- _Exercise materials_
■ ■ ■ ■
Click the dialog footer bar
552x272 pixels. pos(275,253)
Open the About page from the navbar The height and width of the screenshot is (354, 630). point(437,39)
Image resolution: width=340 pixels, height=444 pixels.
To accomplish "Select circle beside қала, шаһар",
■ ■ ■ ■
- _Required action_
Output all of the data again, exactly.

- _Exercise response_
Click the dialog footer bar
552x272 pixels. pos(275,253)
Open the About page from the navbar The height and width of the screenshot is (354, 630). point(437,39)
Image resolution: width=340 pixels, height=444 pixels.
To accomplish "Select circle beside қала, шаһар",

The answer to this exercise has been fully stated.